Why can't VC ++ optimize an integer shell?

Question

Why can't VC ++ optimize an integer shell?

In C ++, I am trying to write a wrapper around an integer of 64 bits. My assumption is that if correctly written and all methods are nested, such a wrapper should be as effective as the real type. The answer to this question on SO seems to agree with my expectation.

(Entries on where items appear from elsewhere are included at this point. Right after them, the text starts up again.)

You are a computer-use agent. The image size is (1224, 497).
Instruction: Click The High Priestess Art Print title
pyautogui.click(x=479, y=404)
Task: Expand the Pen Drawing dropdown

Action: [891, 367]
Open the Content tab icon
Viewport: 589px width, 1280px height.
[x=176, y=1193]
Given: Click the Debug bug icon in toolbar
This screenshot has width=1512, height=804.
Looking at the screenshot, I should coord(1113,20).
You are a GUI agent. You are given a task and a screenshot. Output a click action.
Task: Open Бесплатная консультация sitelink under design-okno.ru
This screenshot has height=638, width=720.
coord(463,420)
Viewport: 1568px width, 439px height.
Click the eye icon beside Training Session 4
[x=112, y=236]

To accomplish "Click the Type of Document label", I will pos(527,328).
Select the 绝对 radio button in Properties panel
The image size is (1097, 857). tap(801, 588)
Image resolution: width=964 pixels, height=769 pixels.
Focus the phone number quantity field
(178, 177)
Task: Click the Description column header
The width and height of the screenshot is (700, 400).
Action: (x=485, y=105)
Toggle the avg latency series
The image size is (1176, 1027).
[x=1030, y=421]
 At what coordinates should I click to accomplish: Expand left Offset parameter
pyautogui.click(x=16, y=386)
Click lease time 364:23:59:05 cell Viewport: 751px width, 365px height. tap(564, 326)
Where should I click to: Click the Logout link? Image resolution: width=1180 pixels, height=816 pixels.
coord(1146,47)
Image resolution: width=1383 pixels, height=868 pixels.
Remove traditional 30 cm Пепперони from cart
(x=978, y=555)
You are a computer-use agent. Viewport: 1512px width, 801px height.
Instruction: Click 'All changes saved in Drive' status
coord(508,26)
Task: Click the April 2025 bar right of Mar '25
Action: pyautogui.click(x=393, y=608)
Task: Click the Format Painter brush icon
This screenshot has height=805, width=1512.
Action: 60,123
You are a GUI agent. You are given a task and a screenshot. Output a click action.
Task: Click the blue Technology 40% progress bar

I wrote this code to test my expectation:

class B { private: uint64_t _v; public: inline B() {}; inline B(uint64_t v) : _v(v) {}; inline B& operator=(B rhs) { _v = rhs._v; return *this; }; inline B& operator+=(B rhs) { _v += rhs._v; return *this; }; inline operator uint64_t() const { return _v; }; }; int main(int argc, char* argv[]) { typedef uint64_t; //typedef BT; const unsigned int x = 100000000; Utils::CTimer timer; timer.start(); T sum = 0; for (unsigned int i = 0; i < 100; ++i) { for (uint64_t f = 0; f < x; ++f) { sum += f; } } float time = timer.GetSeconds(); cout << sum << endl << time << " seconds" << endl; return 0; }

When I run this using typedef BT ; instead of typedef uint64_t T reported time was sequentially compiled with VC ++ 10% slower. With g ++, the characteristics are the same if I use the shell or not.

Since g ++ does this, I think there are no technical reasons why VC ++ cannot optimize it correctly. Is there something I can do to optimize it?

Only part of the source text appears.